The next few days we'll work our way up the Neuse River to New Bern.  We'll tie up there, rent a car and head back to Engelhard (about three hours away by car) and retrieve my jeep and trailer.  Back to New Bern, pick up Spartina and then head home to Chesapeake.

I can't wait.

Sunday, January 25, 2009


I took this photo in Mount Pleasant Bay which is in the southwest corner of the much larger Wysocking Bay south of Engelhard.  I had just spent a few hours pounding in to a steep chop in the late Spring of 2008.   Spartina, my Pathfinder yawl, is typically a very dry boat.  But pounding in to waves with 20+ mph wind out of the southwest (according to local weather radio) meant a lot of spray in the air.  I was soaked and so was my gear.  I spent the evening drying things out.  You can see the inflatable vest with a built in harness (safety strobe attached) hanging on the boom.  Also on the boom up towards the mast are my foul weather pants.  On the bunk flat there are some tubs with cook kit and lights, books, notebooks, plus my coleman stove wrapped in the white tarp.   The floatation cushion is next to that my tether that keeps me attached to the boat.
Things look messy here, but that is only because I was drying out.  The Pathfinder yawl has a ton of space for tucking away gear and food.  In fact when Bruce and I did our six day trip - two guys with food and water for nine day, cameras, and fishing gear - we still had storage room to spare.  Pretty nice for a boat that size.

As I look ahead to the next trip I'm thinking about equipment I might need to purchase.  I've done four trips on Spartina and find that I am pretty well equipped.  The checklist I use when I load Spartina is based on the Everglades Challenge list of required equipment.  Those people have a lot of experience and know what is needed for survival.  

For now all that I can think of to get before the next trip would be a new anchor rode (Bruce tells me he has learned some splicing and can help out with this), another pair of pants with the zip off legs, maybe another dry bag (this would be for cameras).  With two of us on the boat I'll need to get another floatation cushion - they are comfortable to sit on when sailing for 6 or more hours.  I'm also interested in ordering a few Corky fishing lures from Texas, I think they might work with all the puppy drum I see rolling on the surface and tailing in the shallow waters near the marshes.  I'm sure I'll think of a few other items.  But as I said earlier, money is tight.  So I'm glad to have what I need already tucked away in the closet.

Saturday, January 24, 2009


This morning at the grocery store I tossed a couple of boxes of Kashi granola bars into the basket.  Six 1.2 ounce bars in each with dried fruits, nuts, seeds and who knows what else in each box.  At home I used a Sharpie to write the date on each box then put them in the closet with my cruising gear.  Those bars will be part of breakfast on the cruise.  I date the box as sometimes I have leftovers and want to know how fresh the food is before packing it on the next cruise.
Money has always been tight as far back as I can remember, and it seems even tighter now.  So instead of having to lay out cash all at once for two weeks worth of food, I'll start adding an item or two to the grocery cart each week.  It still costs the same, but I don't seem to notice it as much.  Just like looking over charts or checking out the cruising gear, buying food in small batches over the few months is part of the planning and organizing process that I really enjoy.  
Food is of course important, both for energy and enjoyment, on the cruise.  We want to keep our energy level up - spending twelve hours in the elements, even with good weather, can be a drain.  Plus it is nice to look forward to a tasty (and at least in the case of dinner, hot) meal.

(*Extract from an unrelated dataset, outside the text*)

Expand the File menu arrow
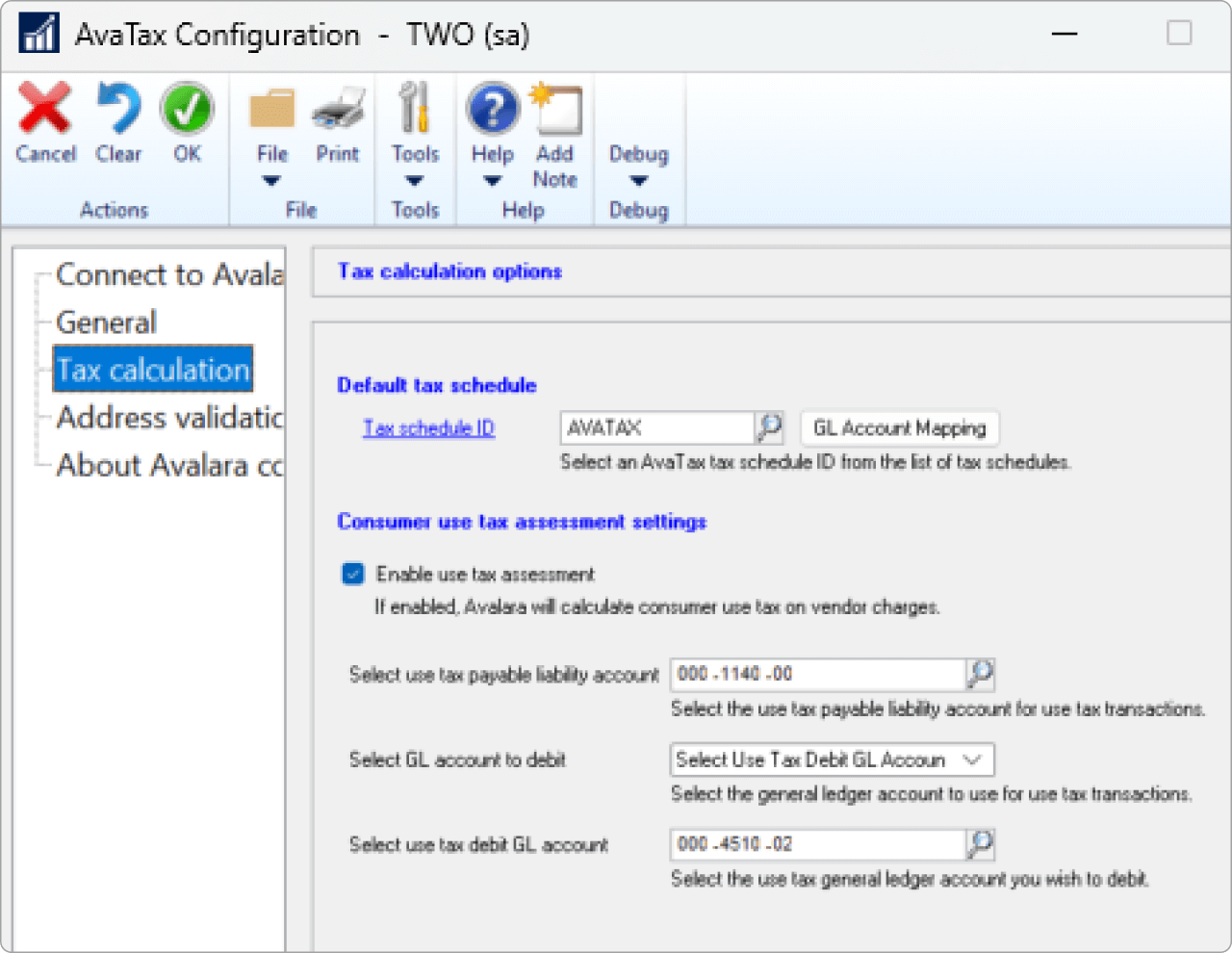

The menu typically includes granola bars and fruit for breakfast, tins of tuna salad with crackers for lunch and then boiling bag rice or instant mashed potatoes and foil packets of tuna fish or salmon for dinner.  Up under the foredeck there is a mesh hammock where we carry vegetables like onions, peppers and garlic to toss on the griddle with the salmon or tuna.  Snacks include beef jerky, dried fruit and crackers.  We eat pretty well.
Bruce, who has quite a bit more experience in camp meals than I do, wants to improve the menu a bit.  He suggests more fresh meats, kept possibly in a collapsible cooler with dry ice, and some pre-made sauces stored in vacuum bags.  It all sounds good to me.  We'll have to experiment this Spring to see what works best.
I did have some luck on the last trip catching speckled trout along the edges of the marshes.  Nothing better than fresh caught fish for the main course.

Friday, January 23, 2009

Heading north on Core Sound

That's Bruce, my friend of over three decades, at the tiller of Spartina, my home built John Welsford-designed Pathfinder yawl.  We were on a six day sailing trip in North Carolina in the Fall of 2007.  I shot this photo sitting back on the transom leaning backwards right next to the mizzen mast.  We covered about 100 miles in six days of sailing.  Just a great trip.  I admire Bruce for being adventurous enough to give it a try.  He had never really done any sailing before, let alone spending days and nights on boat a 17 foot 4 in open cockpit boat.  We had lots of wind, no wind, nice breezes, sunshine, thunderstorms and bright blue skies.  Chuck from Duckworks was nice enough to publish an on-line story about the trip.  You can read the story here.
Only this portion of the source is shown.